Le titre dans le Daily Mail britannique frappe la note exagérée habituelle:
«Il était le grand chef»: Tombeau de l'ancien roi qui a jeté les bases de la civilisation maya en 700 av. J.-C. mis au jour par des archéologues
La citation de l'archéologue est légèrement mais significativement différente:
"Il était le grand chef", a déclaré l'archéologue gouvernemental Miguel Orrego. «Le dirigeant qui a comblé les écarts entre les cultures olmèque (pré-Maya) et Maya et a initié la lente transition vers la domination maya».
Entre l'expression du spécialiste «la lente transition vers la domination maya» et les exubérants «fondements de la civilisation maya» du Daily Mail , il existe un écart franchement beaucoup plus grand et plus difficile à combler que celui entre les Olmèques et les Mayas.
Commençons par ce qui a été découvert. La langue utilisée dans une grande partie de la couverture peut être retracée à un article de Romina Ruiz-Goiriena (en espagnol pour les lecteurs bilingues). La couverture de Reuters en langue anglaise semble être une source plus directe pour le Daily Mail .
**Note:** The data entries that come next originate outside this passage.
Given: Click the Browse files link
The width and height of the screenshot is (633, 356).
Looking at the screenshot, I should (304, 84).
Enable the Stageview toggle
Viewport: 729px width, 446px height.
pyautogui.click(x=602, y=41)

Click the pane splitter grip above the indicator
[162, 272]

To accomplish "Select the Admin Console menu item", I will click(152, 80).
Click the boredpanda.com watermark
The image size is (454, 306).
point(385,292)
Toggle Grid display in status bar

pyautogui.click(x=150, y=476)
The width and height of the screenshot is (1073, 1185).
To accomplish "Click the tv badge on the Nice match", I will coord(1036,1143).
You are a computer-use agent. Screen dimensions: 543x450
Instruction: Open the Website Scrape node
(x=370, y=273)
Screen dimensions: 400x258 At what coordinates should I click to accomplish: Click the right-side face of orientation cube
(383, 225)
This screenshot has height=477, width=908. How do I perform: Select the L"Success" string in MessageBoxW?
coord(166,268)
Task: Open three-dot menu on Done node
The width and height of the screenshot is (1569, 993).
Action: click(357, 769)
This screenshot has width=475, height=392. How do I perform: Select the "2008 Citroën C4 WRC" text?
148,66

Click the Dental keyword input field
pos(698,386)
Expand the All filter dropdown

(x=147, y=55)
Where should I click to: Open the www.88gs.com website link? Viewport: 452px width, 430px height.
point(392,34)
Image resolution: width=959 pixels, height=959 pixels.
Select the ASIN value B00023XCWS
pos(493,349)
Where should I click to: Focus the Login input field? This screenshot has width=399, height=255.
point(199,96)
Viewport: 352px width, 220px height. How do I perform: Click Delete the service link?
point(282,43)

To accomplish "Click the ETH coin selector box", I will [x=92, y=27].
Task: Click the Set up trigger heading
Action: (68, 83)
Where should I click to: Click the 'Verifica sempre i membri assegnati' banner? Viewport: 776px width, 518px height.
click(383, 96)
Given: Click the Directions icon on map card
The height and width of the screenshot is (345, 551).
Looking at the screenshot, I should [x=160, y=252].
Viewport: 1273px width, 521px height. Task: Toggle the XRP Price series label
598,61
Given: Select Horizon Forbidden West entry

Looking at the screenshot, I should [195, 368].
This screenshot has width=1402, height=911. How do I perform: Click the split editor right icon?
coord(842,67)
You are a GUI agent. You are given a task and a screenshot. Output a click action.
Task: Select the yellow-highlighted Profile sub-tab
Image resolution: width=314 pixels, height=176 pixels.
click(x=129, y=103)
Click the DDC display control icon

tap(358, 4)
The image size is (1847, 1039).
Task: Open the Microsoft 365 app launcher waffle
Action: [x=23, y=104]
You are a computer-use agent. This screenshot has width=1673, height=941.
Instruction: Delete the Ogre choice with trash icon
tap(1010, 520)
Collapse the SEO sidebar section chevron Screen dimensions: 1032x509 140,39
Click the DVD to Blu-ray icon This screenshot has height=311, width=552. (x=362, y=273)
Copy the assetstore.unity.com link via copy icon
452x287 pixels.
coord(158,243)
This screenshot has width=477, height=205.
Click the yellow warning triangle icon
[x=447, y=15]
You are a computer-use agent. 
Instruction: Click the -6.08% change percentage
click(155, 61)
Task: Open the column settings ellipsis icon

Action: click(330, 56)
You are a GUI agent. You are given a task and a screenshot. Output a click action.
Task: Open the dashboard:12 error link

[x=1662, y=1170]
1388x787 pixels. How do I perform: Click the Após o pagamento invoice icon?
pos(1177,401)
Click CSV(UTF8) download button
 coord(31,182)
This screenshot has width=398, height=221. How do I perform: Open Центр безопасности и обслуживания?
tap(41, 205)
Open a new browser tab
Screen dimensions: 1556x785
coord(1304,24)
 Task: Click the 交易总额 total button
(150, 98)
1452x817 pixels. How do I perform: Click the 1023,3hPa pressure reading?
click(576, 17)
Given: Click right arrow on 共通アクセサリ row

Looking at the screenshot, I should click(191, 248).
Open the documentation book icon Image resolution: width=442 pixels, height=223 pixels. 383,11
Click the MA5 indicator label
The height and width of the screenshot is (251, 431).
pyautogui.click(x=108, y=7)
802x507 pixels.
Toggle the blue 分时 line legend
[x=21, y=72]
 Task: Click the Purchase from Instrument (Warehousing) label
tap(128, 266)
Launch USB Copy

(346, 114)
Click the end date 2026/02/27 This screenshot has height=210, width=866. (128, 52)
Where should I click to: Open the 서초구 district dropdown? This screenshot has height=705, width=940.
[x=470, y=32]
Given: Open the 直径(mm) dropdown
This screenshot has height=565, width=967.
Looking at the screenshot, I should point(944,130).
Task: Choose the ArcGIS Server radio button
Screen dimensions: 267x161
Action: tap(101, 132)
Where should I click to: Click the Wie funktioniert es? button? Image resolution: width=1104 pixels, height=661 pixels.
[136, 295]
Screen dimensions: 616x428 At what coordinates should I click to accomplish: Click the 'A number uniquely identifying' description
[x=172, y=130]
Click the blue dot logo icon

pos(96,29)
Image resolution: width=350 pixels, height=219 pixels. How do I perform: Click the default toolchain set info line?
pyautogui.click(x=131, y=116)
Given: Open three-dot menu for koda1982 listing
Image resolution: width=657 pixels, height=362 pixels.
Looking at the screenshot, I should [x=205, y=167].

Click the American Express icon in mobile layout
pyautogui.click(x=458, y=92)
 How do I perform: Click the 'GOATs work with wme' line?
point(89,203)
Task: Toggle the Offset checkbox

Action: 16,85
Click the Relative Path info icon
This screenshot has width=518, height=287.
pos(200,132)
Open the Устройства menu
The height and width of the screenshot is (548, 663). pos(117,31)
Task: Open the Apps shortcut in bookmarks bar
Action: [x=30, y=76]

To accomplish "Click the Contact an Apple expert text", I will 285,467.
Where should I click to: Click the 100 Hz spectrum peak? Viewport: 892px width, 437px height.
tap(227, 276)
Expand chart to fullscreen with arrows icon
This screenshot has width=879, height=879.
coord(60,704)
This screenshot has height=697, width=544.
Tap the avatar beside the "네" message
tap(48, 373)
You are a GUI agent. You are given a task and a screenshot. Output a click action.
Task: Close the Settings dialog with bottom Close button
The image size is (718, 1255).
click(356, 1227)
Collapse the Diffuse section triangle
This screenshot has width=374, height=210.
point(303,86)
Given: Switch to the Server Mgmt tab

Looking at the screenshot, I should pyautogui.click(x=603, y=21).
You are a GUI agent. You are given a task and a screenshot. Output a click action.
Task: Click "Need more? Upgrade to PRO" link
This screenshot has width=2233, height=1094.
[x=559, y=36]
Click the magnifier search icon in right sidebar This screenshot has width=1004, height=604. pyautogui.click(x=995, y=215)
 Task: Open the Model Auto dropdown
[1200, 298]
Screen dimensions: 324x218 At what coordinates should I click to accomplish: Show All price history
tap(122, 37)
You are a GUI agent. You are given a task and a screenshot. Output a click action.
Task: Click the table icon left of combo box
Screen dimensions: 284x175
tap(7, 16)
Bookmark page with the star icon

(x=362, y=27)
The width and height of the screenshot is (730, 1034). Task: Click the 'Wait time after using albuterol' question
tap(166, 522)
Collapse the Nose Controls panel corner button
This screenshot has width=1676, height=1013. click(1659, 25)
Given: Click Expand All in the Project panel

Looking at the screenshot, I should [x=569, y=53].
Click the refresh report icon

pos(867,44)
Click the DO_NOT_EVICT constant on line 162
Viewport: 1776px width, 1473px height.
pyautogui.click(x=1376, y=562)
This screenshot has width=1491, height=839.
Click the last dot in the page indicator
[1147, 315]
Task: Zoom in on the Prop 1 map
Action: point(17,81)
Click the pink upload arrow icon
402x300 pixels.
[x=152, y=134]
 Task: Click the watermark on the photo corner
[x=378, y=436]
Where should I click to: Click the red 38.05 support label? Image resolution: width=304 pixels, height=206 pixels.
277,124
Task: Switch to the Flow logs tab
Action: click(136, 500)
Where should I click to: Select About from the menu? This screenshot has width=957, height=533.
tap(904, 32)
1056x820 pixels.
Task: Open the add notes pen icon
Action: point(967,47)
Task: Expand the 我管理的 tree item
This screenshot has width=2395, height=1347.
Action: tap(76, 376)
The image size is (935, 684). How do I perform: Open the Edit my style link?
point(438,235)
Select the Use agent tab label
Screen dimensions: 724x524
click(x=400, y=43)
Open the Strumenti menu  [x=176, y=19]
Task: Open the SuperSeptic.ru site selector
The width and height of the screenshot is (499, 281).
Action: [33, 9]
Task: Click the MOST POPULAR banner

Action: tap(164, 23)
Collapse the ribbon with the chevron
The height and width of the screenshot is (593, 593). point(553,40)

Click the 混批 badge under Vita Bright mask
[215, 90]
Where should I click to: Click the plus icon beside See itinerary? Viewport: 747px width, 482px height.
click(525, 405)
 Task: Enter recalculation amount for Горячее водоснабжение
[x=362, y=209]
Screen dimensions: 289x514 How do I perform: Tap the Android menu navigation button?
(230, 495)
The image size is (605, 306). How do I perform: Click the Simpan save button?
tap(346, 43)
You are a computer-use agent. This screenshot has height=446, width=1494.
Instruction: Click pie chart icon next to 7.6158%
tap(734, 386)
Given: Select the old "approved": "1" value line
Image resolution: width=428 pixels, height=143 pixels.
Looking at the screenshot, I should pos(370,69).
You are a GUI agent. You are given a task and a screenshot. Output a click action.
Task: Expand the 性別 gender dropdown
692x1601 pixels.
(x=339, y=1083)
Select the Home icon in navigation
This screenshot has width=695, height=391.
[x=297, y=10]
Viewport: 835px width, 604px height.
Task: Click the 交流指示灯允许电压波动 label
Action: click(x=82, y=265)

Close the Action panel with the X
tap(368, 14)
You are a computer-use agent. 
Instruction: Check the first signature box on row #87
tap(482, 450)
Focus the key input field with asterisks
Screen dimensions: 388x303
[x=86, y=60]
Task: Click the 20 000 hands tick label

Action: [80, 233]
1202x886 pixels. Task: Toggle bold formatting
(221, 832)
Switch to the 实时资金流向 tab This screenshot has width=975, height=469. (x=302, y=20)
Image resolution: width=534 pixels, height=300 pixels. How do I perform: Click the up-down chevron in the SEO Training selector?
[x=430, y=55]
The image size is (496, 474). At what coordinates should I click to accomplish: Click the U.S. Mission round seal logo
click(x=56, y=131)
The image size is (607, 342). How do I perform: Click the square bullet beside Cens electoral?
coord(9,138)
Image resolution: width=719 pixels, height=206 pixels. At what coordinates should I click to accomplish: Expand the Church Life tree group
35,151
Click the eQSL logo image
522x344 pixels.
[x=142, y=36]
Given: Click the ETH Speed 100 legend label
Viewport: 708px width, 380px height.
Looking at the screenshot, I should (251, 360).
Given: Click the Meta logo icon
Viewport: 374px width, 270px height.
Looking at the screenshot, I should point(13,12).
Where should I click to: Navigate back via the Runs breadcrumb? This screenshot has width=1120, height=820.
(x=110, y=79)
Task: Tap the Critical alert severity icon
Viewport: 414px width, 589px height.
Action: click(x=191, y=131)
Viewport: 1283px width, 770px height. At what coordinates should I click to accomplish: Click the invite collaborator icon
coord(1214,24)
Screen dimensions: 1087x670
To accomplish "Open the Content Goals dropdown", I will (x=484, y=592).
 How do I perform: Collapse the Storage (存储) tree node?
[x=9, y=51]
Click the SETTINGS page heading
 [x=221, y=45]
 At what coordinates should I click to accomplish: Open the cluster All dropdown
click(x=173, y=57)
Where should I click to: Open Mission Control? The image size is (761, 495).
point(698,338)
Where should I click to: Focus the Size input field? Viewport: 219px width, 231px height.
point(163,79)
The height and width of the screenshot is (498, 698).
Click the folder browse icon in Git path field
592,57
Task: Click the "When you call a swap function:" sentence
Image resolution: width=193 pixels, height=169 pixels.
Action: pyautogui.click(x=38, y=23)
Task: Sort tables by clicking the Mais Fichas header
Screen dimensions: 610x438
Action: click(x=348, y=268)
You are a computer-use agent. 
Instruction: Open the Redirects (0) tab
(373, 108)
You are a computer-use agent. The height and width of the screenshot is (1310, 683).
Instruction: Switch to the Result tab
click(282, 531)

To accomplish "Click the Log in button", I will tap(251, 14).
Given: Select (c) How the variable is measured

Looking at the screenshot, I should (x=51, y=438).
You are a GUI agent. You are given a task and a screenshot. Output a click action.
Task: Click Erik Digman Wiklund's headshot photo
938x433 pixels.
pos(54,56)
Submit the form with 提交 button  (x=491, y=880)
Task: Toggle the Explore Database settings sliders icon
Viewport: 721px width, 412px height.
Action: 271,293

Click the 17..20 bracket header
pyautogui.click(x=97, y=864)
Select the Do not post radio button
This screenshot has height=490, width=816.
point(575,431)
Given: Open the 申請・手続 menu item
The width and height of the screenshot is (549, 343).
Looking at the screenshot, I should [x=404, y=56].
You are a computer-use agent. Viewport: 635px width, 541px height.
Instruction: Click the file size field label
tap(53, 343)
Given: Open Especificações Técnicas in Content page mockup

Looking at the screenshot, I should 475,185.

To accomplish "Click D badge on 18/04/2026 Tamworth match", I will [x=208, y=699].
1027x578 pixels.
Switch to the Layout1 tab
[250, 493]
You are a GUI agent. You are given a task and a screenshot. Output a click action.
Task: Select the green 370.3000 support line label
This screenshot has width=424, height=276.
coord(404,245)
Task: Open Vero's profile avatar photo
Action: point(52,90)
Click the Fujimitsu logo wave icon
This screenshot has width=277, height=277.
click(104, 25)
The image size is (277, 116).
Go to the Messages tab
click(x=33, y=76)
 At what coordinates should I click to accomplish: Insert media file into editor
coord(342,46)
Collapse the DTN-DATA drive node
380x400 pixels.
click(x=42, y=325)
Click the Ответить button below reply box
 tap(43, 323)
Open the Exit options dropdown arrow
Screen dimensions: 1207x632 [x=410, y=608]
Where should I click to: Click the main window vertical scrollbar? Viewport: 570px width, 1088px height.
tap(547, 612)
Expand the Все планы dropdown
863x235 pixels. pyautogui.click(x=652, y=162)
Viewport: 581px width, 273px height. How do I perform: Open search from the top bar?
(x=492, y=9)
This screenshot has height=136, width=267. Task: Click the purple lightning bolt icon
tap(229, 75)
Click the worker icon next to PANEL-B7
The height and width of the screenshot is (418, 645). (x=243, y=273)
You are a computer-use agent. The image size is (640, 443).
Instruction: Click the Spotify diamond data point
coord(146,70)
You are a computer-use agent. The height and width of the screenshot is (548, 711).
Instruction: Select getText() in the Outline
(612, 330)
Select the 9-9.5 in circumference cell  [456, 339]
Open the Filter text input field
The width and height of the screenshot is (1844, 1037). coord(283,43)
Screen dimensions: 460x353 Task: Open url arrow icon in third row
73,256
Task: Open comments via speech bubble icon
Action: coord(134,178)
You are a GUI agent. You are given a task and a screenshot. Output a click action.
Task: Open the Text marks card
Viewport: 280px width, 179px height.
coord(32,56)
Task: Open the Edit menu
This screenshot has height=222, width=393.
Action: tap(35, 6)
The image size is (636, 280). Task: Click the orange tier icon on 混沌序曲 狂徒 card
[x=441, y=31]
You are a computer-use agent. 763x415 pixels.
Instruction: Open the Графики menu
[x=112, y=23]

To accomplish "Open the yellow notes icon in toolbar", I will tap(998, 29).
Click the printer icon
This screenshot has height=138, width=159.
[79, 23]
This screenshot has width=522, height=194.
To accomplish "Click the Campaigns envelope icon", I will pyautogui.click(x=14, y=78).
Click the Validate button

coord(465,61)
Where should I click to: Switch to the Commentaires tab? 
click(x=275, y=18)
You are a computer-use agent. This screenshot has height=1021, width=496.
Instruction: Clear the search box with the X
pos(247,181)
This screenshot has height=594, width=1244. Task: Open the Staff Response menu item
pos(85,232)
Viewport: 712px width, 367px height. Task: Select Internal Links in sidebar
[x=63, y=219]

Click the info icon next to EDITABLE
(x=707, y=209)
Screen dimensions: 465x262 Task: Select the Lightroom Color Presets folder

L'objet de l'excitation est un enterrement découvert en juin sur le site de Tak'alik Ab'aj, à Highland, au Guatemala. Il contenait une grande quantité de bijoux de jade et quelques pots élaborés, et a été localisé par des fouilles continues à partir d'un groupe précédemment découvert de 6 grandes figurines d'argile, maintenant compris pour faire partie de la nouvelle sépulture.
Les datations au radiocarbone attribuent l'enterrement vers 700 av. J.-C., et la date rapprochée, associée au grand assemblage de jade, a capturé l'imagination de la presse.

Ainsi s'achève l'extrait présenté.